■ **Required work**
**a)** From the passage on songs that haunt us, set down the part beginning at the words "Everybody has at" and stopping after "just destined to haunt us forever.".
**b)** In the passage on songs that haunt us, at which university is Tuomas Eerola a professor of music cognition?
Passage given start
Breakups? Breakdowns? Funerals? We all have musical ghosts and they're destined to haunt us forever.
Daisy Jones
London, GB

Everybody has at least one song they can no longer listen to. That one familiar melody that makes your throat close up and tears prickle in the back of your eyes every time some oblivious twat cranks it up at a house party or it comes on shuffle. Maybe it reminds you of your first true love and subsequent heartbreak. Maybe your nan used to whistle it while gardening before she died. Or maybe it was the last song you heard before your parents sat you down and told you they were divorcing and your dad had to move into that grotty bedsit in Chigwell where he just cried and drank cider. Either way, we all have musical ghosts, and sometimes they're just destined to haunt us forever.


There's a reason songs can stick with us in an uncomfortable way. "From memory research, the vividness and strength of an experience amalgamates memories, and brain coding is more efficient if you go through a high intensity experience," says Tuomas Eerola, a professor of music cognition at Durham University. "The stronger the external association, the easier it is for your brain to retrieve the memories. It does that to survive the next time you experience something similar. If you get a shock or into a dangerous situation, for instance, those same cues can arise from then on." In other words, you ugly-crying to the candlelight version of "Heaven" by DJ Sammy is actually your brain trying to do you a favour.

With that in mind, I asked a few people to share the songs they can no longer listen to, because sometimes you have to face the music to make yourself feel better.
Passage given end
Raw data start
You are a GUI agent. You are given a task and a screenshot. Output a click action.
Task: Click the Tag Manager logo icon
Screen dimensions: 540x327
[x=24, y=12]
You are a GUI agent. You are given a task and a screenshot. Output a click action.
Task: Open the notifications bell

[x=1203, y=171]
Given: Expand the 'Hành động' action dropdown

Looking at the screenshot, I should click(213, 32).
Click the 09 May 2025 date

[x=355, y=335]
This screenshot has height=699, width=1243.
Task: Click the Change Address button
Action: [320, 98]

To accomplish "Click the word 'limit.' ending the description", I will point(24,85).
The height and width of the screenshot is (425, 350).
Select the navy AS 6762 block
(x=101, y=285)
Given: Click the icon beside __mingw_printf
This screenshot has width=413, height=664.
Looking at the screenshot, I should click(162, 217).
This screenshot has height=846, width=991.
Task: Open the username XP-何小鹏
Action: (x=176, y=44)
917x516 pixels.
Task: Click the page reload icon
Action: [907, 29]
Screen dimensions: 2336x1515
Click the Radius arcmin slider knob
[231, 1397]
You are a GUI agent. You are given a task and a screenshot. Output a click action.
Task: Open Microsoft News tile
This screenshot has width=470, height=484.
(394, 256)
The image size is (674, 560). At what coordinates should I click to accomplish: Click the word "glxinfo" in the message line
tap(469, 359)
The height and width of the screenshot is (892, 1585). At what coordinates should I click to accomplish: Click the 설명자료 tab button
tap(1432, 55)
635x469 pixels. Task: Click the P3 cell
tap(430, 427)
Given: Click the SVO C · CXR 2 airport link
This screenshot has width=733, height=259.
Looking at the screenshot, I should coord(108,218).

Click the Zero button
Raw data end
■ **Solutions below**
**a)**
Everybody has at least one song they can no longer listen to. That one familiar melody that makes your throat close up and tears prickle in the back of your eyes every time some oblivious twat cranks it up at a house party or it comes on shuffle. Maybe it reminds you of your first true love and subsequent heartbreak. Maybe your nan used to whistle it while gardening before she died. Or maybe it was the last song you heard before your parents sat you down and told you they were divorcing and your dad had to move into that grotty bedsit in Chigwell where he just cried and drank cider. Either way, we all have musical ghosts, and sometimes they're just destined to haunt us forever.

**b)** Durham University.